A newer Databricks-native answer for custom operational apps. Built on Streamlit, Dash, Gradio, or Flask. Runs directly inside Databricks with native access to lakehouse data and Unity Catalog governance.

Where it fits: Teams with engineering capacity who want operational apps built directly in Databricks without a third-party tool.

Pros

  • Native — runs inside Databricks, inherits governance, no separate data movement
  • Full code control means the app can do anything Python can do
  • Consolidates with existing Databricks spend and operations
  • Strong for ML-integrated apps where model serving is part of the workflow
  • Streamlit and Dash are mature frameworks for analyst-built apps

Cons

  • Code-led — requires Python skills to build and maintain
  • Less polished out-of-the-box UX than purpose-built operational analytics platforms
  • No no-code visual composer for business-user maintainability
  • Workflow and approval-chain logic must be hand-built per app
  • Newer than the third-party data-app category — smaller library of patterns and references

Retool

databricks dashboards - Retool

A general-purpose internal-tool builder. Strong for custom internal UIs that touch many systems. Not analytics-native, but competes when the use case is “operational app that includes some data display.”

Where it fits: Internal tools that go well beyond analytics — admin panels, customer support tools, CRUD UIs over operational systems — where the warehouse is one input among many.

## Records provided
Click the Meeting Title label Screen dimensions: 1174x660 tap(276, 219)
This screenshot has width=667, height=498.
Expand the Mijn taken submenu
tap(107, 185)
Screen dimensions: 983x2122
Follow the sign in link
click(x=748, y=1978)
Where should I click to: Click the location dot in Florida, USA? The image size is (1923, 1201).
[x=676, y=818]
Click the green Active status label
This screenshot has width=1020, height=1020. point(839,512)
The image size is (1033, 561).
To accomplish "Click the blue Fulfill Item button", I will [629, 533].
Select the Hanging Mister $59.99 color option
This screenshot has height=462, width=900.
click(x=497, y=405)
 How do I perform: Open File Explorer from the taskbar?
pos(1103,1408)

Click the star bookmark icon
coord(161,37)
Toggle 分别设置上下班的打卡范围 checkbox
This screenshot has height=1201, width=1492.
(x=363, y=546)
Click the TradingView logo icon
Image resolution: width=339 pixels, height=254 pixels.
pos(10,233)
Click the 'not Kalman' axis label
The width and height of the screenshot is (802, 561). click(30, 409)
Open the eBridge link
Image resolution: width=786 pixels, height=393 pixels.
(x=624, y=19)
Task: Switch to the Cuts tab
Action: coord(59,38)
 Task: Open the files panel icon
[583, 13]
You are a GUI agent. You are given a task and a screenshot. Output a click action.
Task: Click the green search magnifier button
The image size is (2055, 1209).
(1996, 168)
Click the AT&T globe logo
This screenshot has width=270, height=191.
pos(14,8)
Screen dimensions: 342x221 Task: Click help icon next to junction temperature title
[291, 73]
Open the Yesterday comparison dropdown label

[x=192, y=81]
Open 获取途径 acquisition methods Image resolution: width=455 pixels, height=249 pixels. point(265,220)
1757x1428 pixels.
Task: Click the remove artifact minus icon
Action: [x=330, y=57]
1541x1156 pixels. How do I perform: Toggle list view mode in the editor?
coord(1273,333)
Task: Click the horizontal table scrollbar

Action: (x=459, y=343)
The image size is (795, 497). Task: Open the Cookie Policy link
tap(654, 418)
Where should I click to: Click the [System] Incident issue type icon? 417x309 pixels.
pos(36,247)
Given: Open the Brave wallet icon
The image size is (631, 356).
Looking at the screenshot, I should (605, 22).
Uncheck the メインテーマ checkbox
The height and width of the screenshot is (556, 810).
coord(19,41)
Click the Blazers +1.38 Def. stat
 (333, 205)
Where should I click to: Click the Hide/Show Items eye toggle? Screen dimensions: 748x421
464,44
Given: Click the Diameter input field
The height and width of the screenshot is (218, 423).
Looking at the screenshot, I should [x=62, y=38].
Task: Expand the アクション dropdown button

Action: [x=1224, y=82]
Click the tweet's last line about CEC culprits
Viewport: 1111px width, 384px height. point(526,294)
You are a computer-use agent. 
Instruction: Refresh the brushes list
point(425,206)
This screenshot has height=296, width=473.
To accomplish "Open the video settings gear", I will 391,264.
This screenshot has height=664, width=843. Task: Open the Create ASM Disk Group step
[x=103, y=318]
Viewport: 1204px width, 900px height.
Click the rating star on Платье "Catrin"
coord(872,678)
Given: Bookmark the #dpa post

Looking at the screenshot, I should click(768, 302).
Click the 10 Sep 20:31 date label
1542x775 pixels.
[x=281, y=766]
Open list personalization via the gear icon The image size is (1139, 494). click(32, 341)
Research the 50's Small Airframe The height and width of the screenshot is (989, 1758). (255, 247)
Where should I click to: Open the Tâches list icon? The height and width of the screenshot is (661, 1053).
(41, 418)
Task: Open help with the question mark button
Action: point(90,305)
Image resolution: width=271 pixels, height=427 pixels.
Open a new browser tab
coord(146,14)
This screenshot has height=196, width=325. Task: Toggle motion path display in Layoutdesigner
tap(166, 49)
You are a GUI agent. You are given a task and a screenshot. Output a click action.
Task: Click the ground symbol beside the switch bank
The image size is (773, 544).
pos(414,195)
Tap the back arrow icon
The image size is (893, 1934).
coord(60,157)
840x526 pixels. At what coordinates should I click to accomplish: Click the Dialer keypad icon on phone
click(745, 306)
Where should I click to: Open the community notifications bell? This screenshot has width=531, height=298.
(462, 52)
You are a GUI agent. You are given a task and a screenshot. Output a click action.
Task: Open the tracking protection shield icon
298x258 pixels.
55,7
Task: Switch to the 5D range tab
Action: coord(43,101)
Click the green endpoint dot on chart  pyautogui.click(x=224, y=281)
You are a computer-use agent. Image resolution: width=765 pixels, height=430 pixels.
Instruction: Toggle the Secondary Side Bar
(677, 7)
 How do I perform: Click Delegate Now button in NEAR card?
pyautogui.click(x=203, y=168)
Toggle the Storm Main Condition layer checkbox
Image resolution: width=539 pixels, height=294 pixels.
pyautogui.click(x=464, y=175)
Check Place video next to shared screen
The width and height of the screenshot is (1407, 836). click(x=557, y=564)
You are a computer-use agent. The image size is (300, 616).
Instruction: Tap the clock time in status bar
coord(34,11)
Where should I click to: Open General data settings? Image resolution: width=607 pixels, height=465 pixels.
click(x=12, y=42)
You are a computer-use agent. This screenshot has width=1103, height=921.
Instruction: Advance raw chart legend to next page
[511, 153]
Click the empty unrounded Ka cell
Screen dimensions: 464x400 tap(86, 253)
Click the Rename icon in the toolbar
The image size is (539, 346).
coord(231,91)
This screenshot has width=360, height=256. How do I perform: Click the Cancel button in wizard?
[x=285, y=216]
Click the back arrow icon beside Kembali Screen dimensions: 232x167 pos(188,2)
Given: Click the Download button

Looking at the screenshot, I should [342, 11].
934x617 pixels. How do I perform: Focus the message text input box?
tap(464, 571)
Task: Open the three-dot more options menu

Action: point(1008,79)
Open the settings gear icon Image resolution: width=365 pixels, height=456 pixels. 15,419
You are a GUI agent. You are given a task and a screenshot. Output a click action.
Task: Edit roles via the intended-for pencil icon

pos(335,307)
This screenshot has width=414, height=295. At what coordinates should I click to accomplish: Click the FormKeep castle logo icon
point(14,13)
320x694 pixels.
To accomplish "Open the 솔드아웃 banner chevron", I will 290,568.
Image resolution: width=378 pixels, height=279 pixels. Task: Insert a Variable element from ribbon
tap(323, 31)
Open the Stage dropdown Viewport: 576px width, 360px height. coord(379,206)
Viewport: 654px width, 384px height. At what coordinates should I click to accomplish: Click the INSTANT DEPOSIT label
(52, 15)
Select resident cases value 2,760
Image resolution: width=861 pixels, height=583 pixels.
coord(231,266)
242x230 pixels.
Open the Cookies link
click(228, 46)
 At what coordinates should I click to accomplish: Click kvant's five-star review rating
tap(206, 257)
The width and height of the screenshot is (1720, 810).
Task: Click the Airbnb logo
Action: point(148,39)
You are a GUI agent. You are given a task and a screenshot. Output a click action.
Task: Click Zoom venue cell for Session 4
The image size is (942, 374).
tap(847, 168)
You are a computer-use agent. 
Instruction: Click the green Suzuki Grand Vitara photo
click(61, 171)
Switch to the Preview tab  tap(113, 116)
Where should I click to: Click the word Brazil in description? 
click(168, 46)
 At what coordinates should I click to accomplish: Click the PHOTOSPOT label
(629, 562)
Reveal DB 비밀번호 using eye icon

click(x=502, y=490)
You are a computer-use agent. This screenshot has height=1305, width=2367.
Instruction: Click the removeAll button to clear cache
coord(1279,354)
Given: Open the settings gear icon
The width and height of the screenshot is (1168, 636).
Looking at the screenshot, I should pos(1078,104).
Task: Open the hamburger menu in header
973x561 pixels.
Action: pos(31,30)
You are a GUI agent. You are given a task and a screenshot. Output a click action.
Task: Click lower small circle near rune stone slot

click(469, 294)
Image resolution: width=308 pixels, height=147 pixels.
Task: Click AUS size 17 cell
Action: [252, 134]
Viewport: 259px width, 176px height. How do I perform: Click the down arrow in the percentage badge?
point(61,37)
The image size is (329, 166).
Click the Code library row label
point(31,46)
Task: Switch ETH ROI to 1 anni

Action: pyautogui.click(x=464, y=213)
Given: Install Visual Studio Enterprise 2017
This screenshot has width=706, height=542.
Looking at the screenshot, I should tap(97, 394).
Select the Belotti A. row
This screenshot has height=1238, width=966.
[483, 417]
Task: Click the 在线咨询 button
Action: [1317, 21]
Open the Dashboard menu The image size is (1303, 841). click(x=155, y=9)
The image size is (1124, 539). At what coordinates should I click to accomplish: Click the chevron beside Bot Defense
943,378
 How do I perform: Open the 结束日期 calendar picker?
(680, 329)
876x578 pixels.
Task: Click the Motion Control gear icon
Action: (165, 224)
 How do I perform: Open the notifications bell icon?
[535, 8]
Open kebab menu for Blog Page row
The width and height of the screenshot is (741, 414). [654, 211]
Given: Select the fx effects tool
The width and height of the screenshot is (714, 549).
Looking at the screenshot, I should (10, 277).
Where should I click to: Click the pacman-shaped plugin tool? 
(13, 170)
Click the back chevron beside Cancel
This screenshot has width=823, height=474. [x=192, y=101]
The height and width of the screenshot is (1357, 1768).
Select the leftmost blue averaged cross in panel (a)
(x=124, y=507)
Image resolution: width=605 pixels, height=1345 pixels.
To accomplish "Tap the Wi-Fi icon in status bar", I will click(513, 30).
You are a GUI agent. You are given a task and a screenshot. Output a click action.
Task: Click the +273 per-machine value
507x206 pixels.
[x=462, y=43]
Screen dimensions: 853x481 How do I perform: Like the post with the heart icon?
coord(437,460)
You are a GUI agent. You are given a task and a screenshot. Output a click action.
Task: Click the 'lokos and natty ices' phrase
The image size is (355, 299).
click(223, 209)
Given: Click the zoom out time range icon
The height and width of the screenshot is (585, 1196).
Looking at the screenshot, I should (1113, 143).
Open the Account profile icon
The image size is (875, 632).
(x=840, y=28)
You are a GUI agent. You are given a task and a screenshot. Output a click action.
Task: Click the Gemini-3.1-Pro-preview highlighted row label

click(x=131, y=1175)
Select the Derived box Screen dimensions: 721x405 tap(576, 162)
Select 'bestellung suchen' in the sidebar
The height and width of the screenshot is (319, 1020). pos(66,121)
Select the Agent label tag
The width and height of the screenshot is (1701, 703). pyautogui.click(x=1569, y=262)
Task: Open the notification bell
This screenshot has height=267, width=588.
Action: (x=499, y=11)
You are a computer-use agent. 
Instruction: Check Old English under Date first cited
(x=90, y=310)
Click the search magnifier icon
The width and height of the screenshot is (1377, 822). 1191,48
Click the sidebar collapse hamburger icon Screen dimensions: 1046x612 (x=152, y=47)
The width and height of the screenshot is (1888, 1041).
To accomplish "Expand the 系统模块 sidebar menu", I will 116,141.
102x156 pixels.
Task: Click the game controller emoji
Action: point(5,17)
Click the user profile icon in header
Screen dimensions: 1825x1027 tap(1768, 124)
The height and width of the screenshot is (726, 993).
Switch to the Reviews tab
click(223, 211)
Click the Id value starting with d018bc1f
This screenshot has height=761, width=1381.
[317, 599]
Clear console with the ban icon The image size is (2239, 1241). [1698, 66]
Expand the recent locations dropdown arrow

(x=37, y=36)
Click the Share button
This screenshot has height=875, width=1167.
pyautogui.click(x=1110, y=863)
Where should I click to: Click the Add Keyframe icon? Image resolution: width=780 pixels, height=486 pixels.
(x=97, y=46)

## Tasks
**a)** According to the text on Databricks-native apps and Retool, which frameworks can the Databricks-native apps be built on?
**b)** Decide whether each statement below agrees with the text on Databricks-native apps and Retool. Answer yes or no, and quote the deciding words of the text.
(i) The Databricks-native option offers a no-code visual composer.
(ii) Retool is described as analytics-native.
(iii) Building and maintaining the Databricks-native apps requires Python skills.
**c)** Extend the text on Databricks-native apps and Retool, picking up from the point where it currently stops.

## The responses
**a)** Streamlit, Dash, Gradio, or Flask.

**b)**
(i) No: "No no-code visual composer for business-user maintainability"
(ii) No: "Not analytics-native"
(iii) Yes: "requires Python skills to build and maintain"

**c)**
Pros

  • Mature platform with broad connector library beyond just data warehouses
  • Strong for custom UIs that need significant logic and integration
  • Familiar to developer teams who’ve built internal tools before
  • Component model gives precise control over operational UX
  • Good for apps that are workflow-heavy and analytics-light

Cons

  • Not warehouse-native — analytics is a connector, not the architecture
  • Developer-led — limited no-code surface for business users to maintain apps
  • Less suited to dashboard-heavy operational analytics use cases
  • Governance has to be re-established outside Unity Catalog
  • Seat-based pricing can scale unpredictably with broad rollout

Hex

databricks dashboards - Hex

A notebook-first analytics platform that has grown app-like capabilities. Strong with Python-fluent analysts.

Where it fits: Analyst-driven exploratory data apps. Cases where a data scientist or analytics engineer wants to publish an interactive view of a notebook to stakeholders.

Pros

  • Notebook-first — natural for Python-fluent analysts
  • Strong collaboration model for data science teams
  • Increasingly capable as an app builder, not just a notebook
  • Warehouse-native query architecture
  • Good for exploratory data products that don’t need polished operational UX

Cons

  • More analyst tool than business-user operational platform
  • Workflow and writeback capabilities are lighter than warehouse-native BI competitors
  • App polish trails purpose-built operational analytics tools
  • Less suited to non-analyst end users running the app daily
  • Pricing model assumes analyst seats, less elegant for wide business-user rollout

The decision: when to use AI/BI, when to use a data app

You don’t have to pick one. Most enterprises running Databricks at scale end up using two tools for two different jobs.

Decision rubric · Databricks AI/BI vs. data apps

10 use cases, mapped to the tool each one genuinely earns

You don’t have to pick one tool. Most Databricks shops end up with AI/BI for dashboards and conversational analytics, plus one of Astrato, Sigma, or Databricks Apps for the operational layer. Match the use case on the left to the best fit on the right. The shape of the work tells you which column you’re in.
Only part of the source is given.